_Description of the task:_
In the essay below on healthcare and Internet access as human rights, why does the writer conclude that calling these a human right means their producers must comply with government demands or eventually face force? Answer in one to three sentences.

_Page extract:_
=== Begin Enclosure ===
On January 19th of this year, Senator Bernie Sanders asked Tom Price (Secretary for the Department of Health and Human Services) whether healthcare was a human right. In the exchange that followed, Sanders declared “We are not a compassionate society!” . In May of 2011, a United Nations report declared that access to the Internet is a human right . This has left me wondering about the implications of how we define a human right.
Both healthcare and the Internet are products produced by man. Engineers and scientists create the solutions that we call healthcare; doctors, nurses, and other medical professionals diagnose and implement previously developed solutions. There is a massive amount of effort and investment behind healthcare. Similarly, the internet is a product. The “Internet” is constituted by transmission lines laid across the world, computers, protocols, software, and content. Each of these aspects required invention, development, construction, maintenance, and creativity.
What is a politician saying when he/she says that access to these products are human rights? That politician is literally claiming that all people are due, by the mere fact of their existence, the products and efforts of other human beings. Furthermore, that politician is implying that the role of the government is to ensure access to those products. Behind every government action is the threat of force; that is, if one does not comply with a government action then he or she will eventually be faced with a gun. (The process is as follows: one faces sanctions for his/her disobedience; he/she is then arrested and incarcerated for not complying with those sanctions; and if he/she resists the arrest, then the person will have a gun pointed at him/her.) So, by calling healthcare or access to the Internet a human right, a politician is claiming that the producers of that product or service (e.g. engineers, scientists, doctors, nurses, technicians, and developers) must do so in compliance with government demands or eventually be subject to force.
=== End Enclosure ===
_Information shown:_
=== Begin Enclosure ===
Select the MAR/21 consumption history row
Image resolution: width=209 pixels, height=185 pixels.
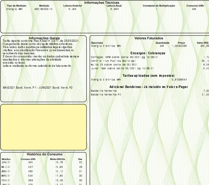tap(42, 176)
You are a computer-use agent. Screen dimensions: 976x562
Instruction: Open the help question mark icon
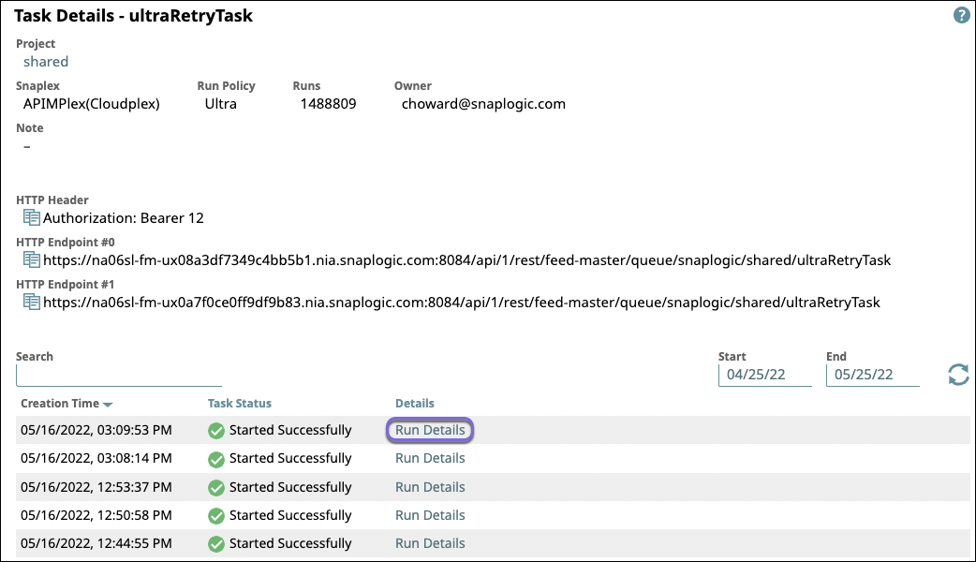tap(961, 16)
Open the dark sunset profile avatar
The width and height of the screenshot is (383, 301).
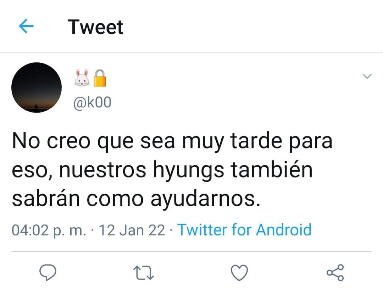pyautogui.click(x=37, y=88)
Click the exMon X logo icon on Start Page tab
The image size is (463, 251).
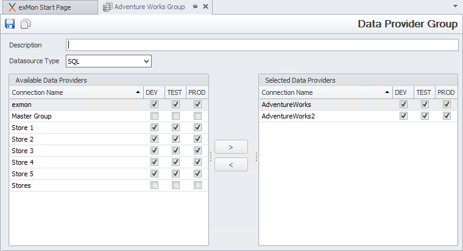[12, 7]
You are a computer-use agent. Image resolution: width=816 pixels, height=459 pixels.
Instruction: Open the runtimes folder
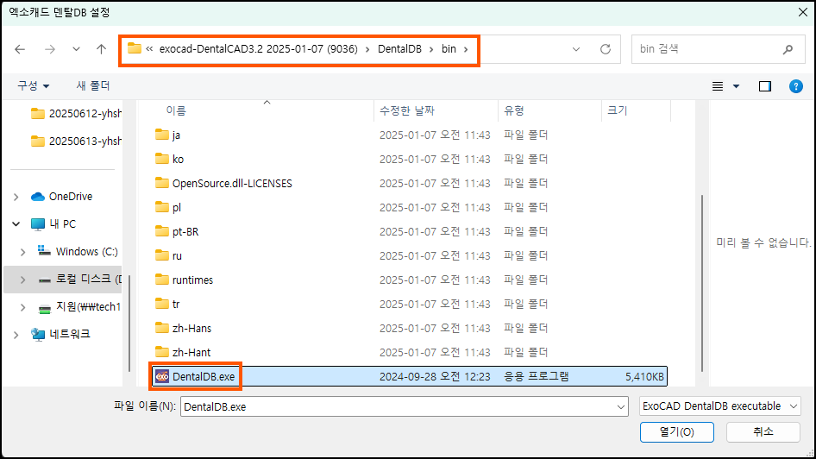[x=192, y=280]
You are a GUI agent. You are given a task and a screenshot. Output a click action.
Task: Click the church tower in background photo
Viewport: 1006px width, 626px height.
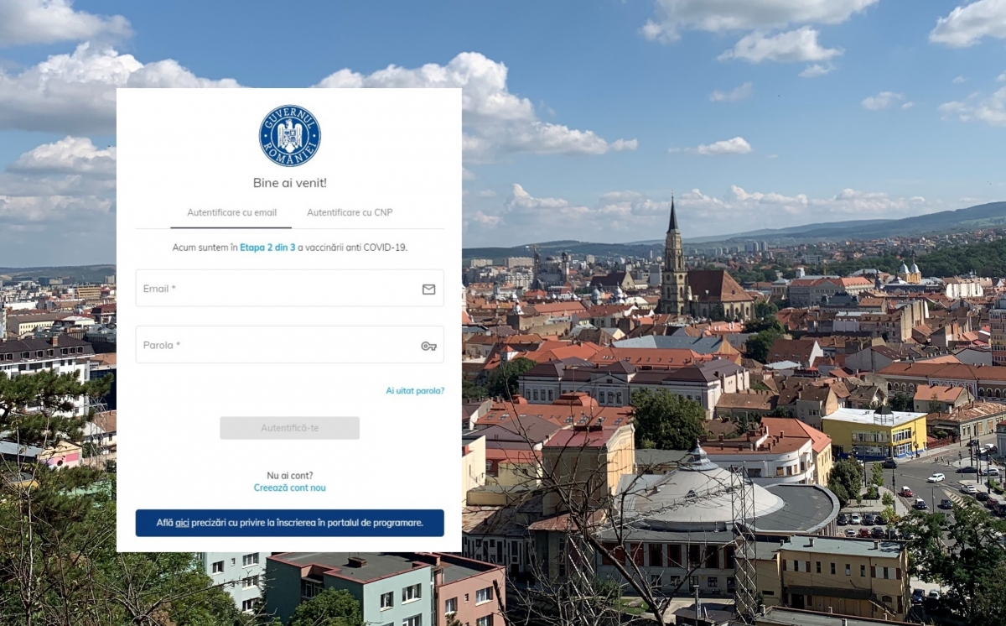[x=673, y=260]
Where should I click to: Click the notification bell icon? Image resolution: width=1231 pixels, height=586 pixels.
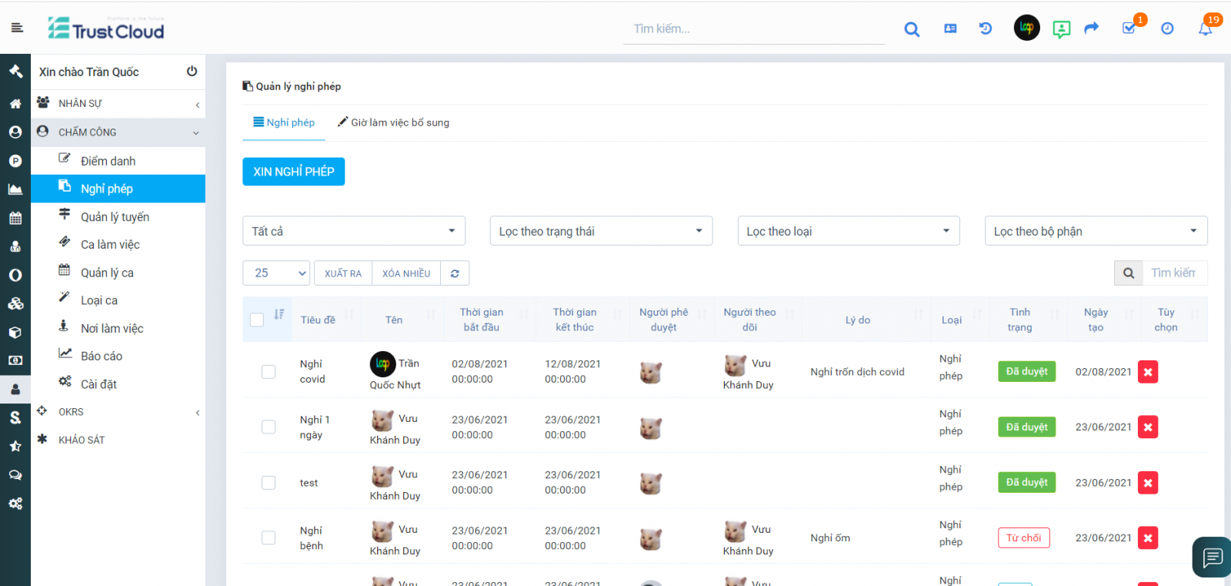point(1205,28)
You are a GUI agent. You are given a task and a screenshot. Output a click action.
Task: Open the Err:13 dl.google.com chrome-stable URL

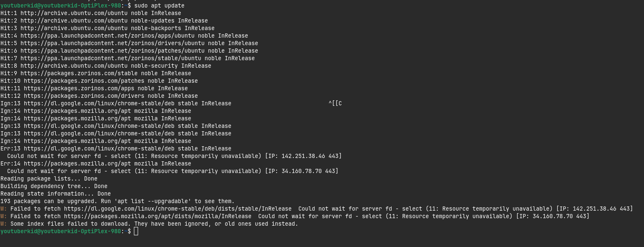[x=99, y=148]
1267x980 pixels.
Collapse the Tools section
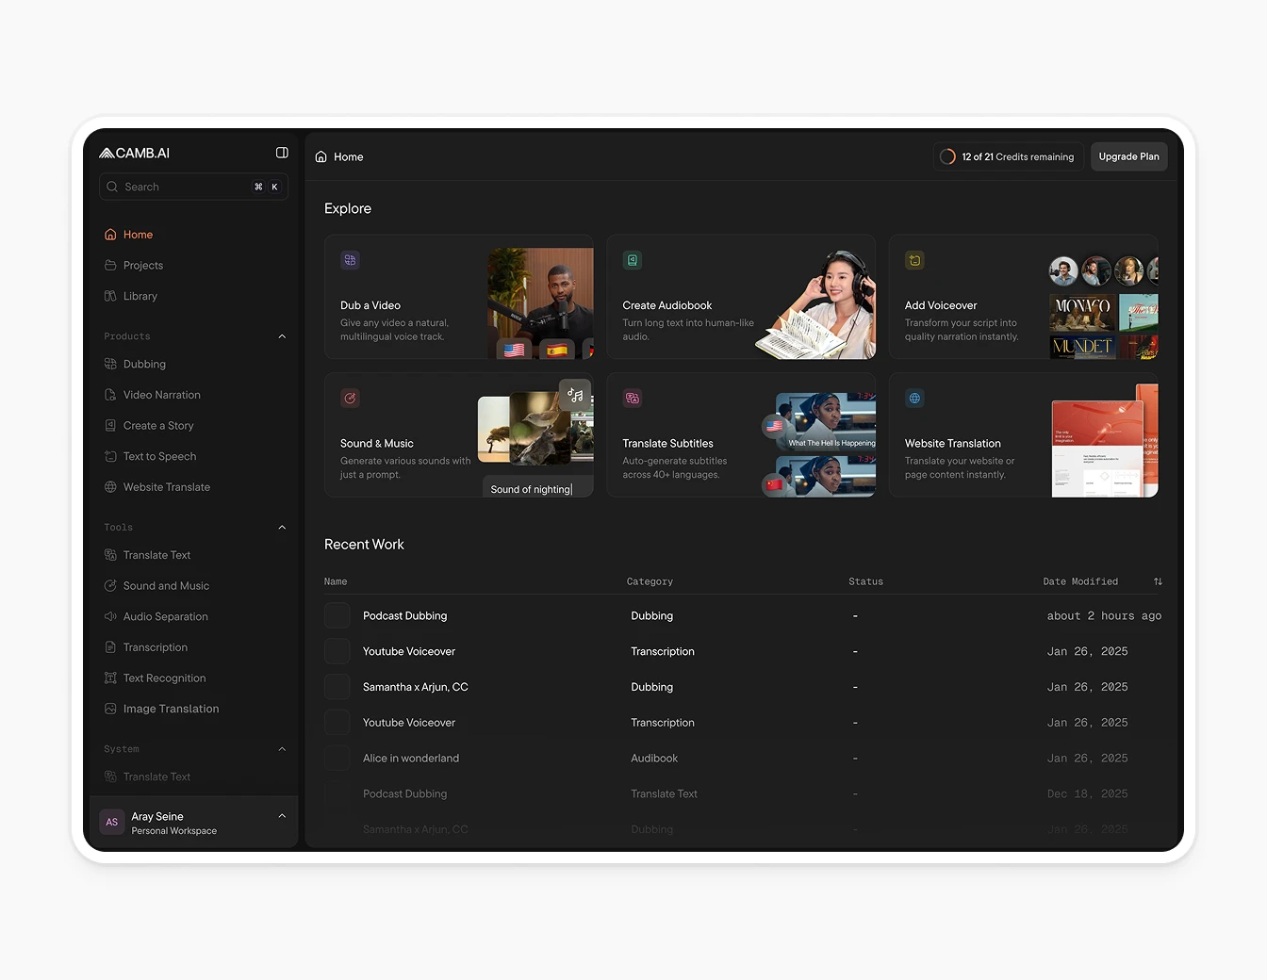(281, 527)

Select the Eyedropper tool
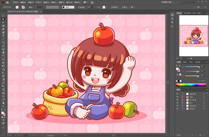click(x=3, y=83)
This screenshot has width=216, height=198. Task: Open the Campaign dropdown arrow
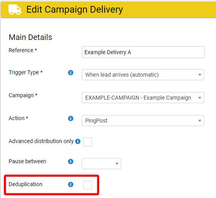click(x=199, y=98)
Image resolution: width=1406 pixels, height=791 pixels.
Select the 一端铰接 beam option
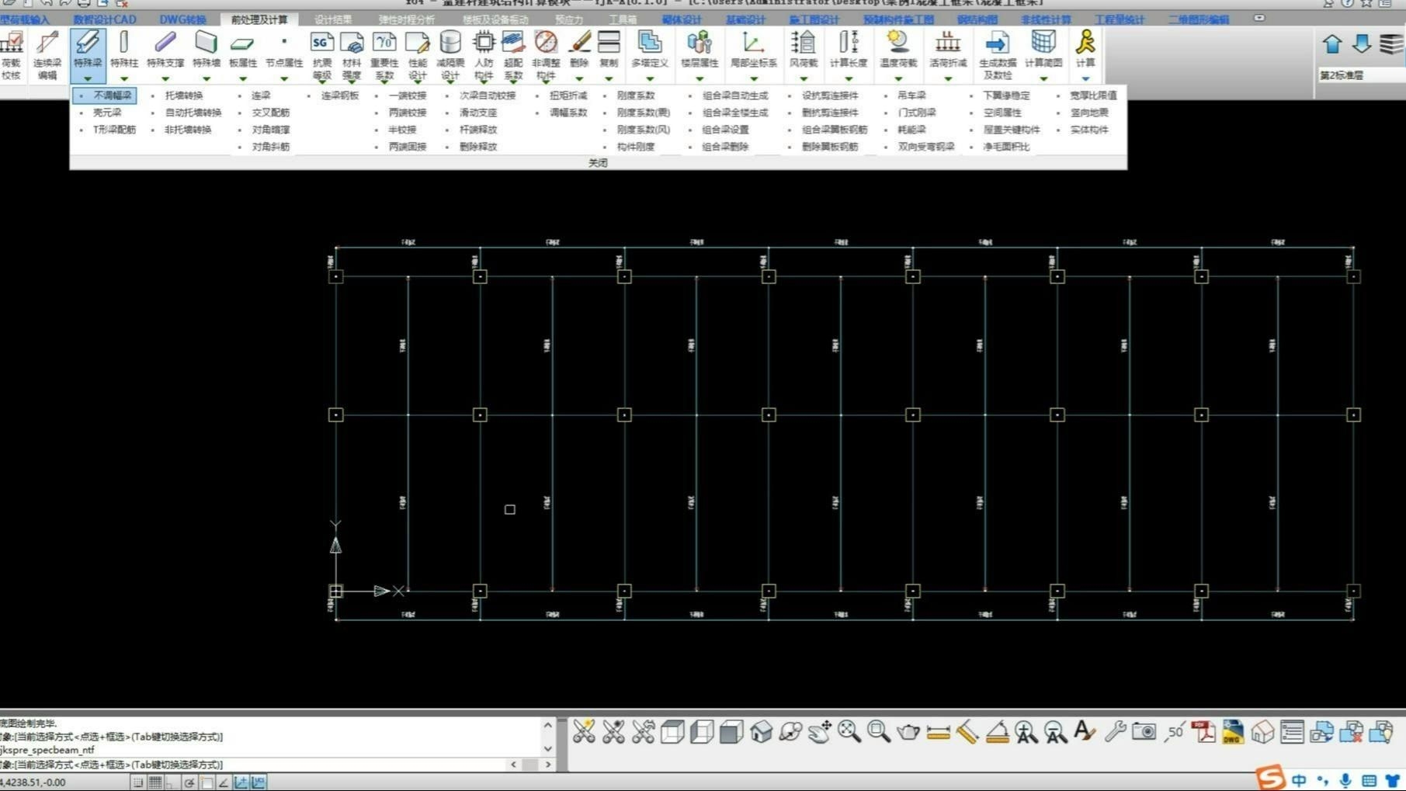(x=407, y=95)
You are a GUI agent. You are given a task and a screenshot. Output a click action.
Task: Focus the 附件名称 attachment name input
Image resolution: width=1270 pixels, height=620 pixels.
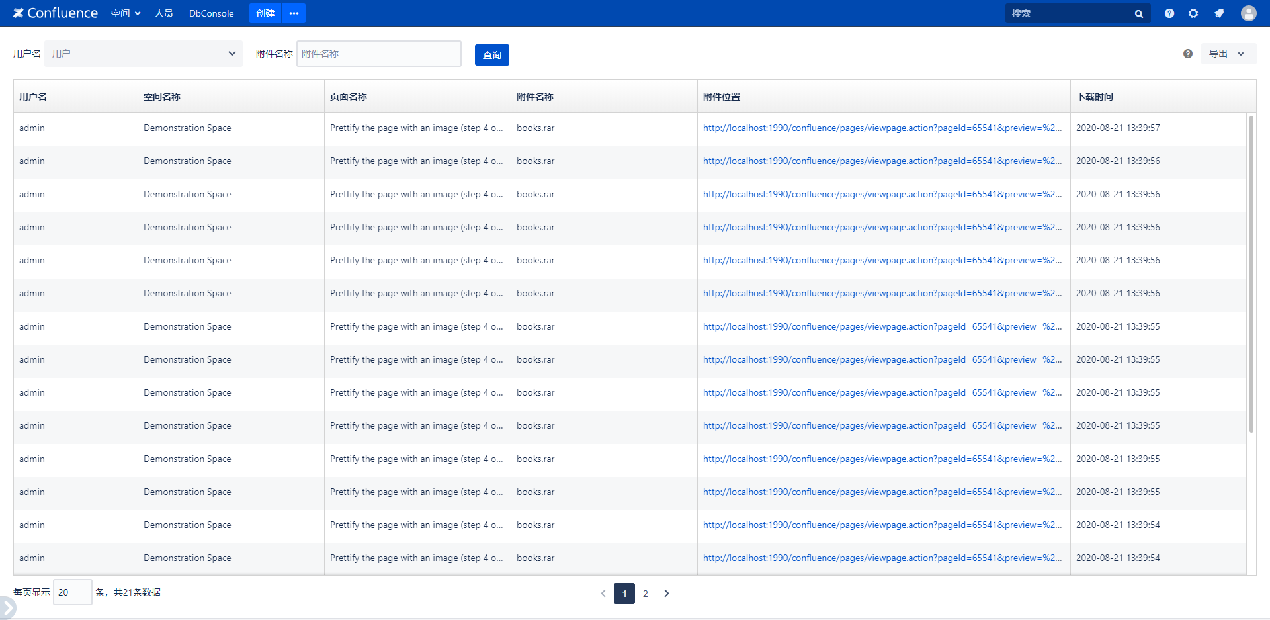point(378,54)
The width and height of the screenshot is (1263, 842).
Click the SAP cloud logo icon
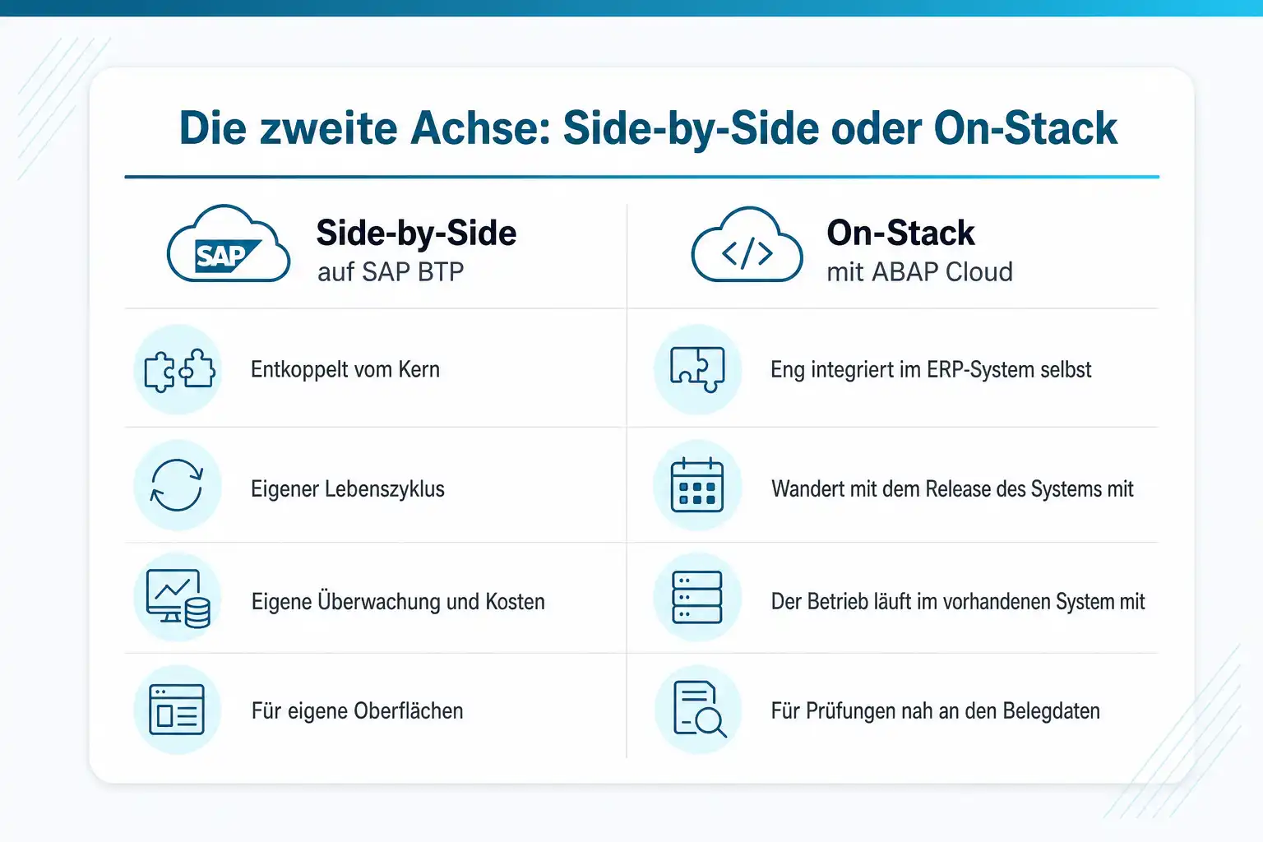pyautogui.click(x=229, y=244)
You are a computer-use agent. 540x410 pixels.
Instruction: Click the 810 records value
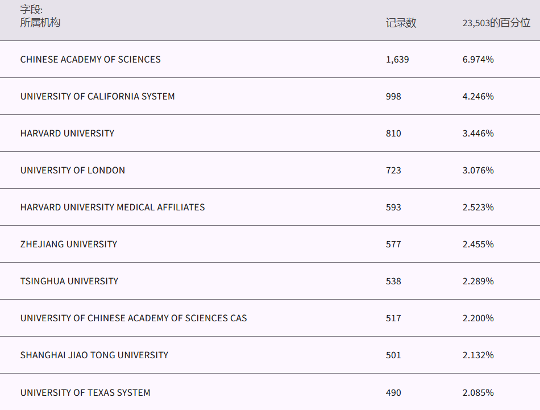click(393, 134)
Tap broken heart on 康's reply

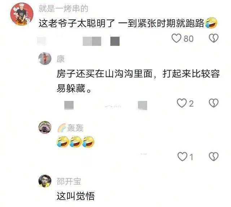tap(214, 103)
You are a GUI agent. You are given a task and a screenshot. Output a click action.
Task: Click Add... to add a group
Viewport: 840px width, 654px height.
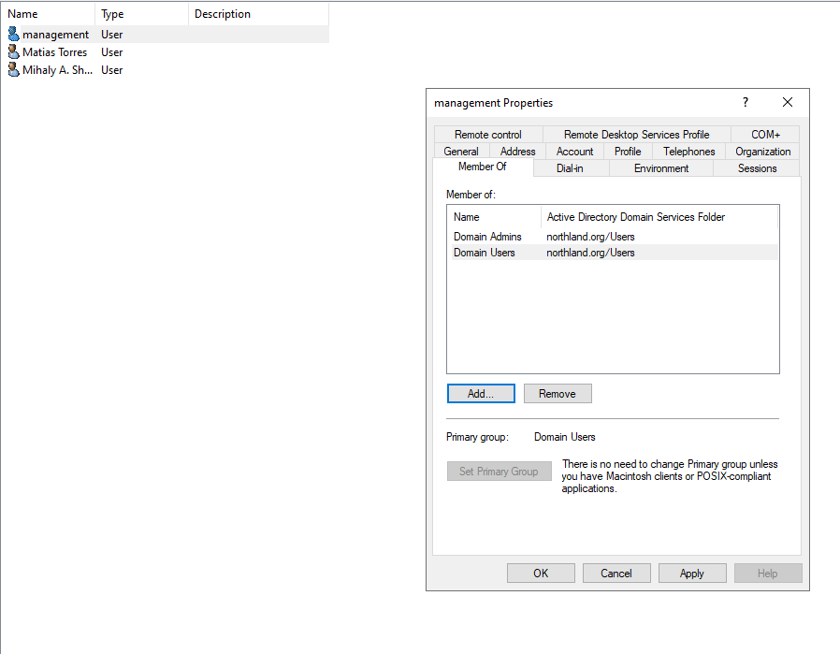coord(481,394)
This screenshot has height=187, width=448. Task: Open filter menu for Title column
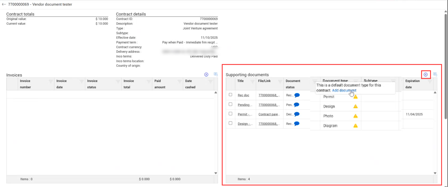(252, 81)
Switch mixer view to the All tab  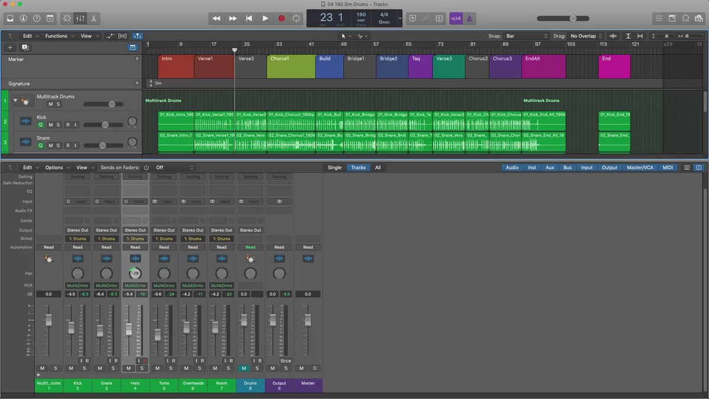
=== End Enclosure ===
_Exercise response:_
The writer holds that calling access to these products a human right implies that the government's role is to ensure that access. Behind every government action is the threat of force. Disobeying brings sanctions, failing to comply with those sanctions brings arrest and jail, and resisting arrest leads to having a gun pointed at the person.